Measuring by high performance liquid chromatography (0512 in the four-part general regulation of the Chinese pharmacopoeia 2015 edition), using octadecylsilane chemically bonded silica as filler (Kromasil C18250 × 4.6mm, 5 μm or chromatographic column with equivalent efficiency); using 0.05mol/L potassium dihydrogen phosphate solution (pH is adjusted to 3.0 by phosphoric acid) -acetonitrile (55: 45) as a mobile phase; the detection wavelength was 237nm, the flow rate was 1.0ml/min, and the column temperature was 25 ℃. The number of theoretical plates should not be less than 3000 calculated according to the benidid hydrochloride flat peak, precisely measuring the sample solution and the reference solution by 50 μ l each, injecting into a liquid chromatograph, and recording chromatogram.
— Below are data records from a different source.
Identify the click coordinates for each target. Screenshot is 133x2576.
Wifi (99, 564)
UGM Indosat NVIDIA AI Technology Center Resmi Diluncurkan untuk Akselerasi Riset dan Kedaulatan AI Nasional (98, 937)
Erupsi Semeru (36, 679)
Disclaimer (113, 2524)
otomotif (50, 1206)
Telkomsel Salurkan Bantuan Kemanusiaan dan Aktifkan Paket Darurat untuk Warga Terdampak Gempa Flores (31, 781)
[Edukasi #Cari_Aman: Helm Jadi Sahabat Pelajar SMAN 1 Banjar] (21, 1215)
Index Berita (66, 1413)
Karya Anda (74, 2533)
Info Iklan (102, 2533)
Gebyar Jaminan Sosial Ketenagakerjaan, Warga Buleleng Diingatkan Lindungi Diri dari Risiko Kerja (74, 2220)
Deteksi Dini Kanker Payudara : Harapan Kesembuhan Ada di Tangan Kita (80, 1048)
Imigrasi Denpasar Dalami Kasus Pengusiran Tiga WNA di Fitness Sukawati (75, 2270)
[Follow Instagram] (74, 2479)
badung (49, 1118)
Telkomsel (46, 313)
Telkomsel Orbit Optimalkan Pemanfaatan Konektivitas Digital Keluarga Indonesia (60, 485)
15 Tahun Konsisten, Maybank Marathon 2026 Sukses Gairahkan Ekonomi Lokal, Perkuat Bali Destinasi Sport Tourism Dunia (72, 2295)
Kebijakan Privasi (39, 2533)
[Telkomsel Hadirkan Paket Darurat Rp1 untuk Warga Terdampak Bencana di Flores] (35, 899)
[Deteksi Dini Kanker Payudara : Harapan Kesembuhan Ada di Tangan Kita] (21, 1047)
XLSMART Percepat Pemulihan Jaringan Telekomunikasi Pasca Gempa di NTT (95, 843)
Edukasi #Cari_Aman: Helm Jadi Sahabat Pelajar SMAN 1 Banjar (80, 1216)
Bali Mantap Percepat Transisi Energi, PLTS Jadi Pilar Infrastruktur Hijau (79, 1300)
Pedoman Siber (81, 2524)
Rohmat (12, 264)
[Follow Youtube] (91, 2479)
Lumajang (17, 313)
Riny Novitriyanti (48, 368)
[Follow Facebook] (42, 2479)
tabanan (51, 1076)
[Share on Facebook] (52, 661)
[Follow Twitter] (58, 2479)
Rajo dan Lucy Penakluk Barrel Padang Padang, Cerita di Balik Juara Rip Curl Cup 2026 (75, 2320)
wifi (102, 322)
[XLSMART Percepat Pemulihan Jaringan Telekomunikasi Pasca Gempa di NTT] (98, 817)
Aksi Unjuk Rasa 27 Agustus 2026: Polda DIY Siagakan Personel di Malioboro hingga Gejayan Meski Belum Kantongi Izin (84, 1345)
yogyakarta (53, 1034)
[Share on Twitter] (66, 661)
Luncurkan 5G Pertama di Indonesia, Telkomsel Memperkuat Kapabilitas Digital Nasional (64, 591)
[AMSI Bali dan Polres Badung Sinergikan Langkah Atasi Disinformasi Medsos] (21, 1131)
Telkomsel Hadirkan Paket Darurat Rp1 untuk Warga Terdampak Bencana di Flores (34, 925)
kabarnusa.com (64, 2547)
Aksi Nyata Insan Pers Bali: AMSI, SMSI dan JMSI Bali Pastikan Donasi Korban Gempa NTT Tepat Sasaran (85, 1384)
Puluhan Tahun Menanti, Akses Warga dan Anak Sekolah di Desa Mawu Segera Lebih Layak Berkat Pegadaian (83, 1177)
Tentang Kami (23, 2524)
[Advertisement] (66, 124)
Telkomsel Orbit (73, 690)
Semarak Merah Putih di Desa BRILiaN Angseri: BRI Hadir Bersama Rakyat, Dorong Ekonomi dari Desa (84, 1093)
The dissolution amount of each tablet is calculated by peak area according to an external standard method, the average value of the dissolution rate of the benidipine hydrochloride tablets is 92% of the marked amount, the RSD value is 0.56%, the dissolution rate of the benidipine hydrochloride tablets meets the specification and is in direct proportion to the content test result, and the establishment of the method is verified through methodology, so that no obvious adsorption occurs.

In conclusion, compared with the prior art, the method for detecting the dissolution rate of the benidipine hydrochloride tablets is simple to operate, can simulate the in-vivo environment better, reflects the mass difference of samples and has good differentiation force. And solves the problems of various adsorption and different degrees of decomposition of benidipine hydrochloride in the existing method for detecting the dissolution rate of the benidipine hydrochloride tablets. And the methodology was verified to be true.

However, the above description is only an embodiment of the present invention, and the scope of the present invention should not be limited by this, and all equivalent changes and modifications made in the claims of the present invention should be covered by the present invention.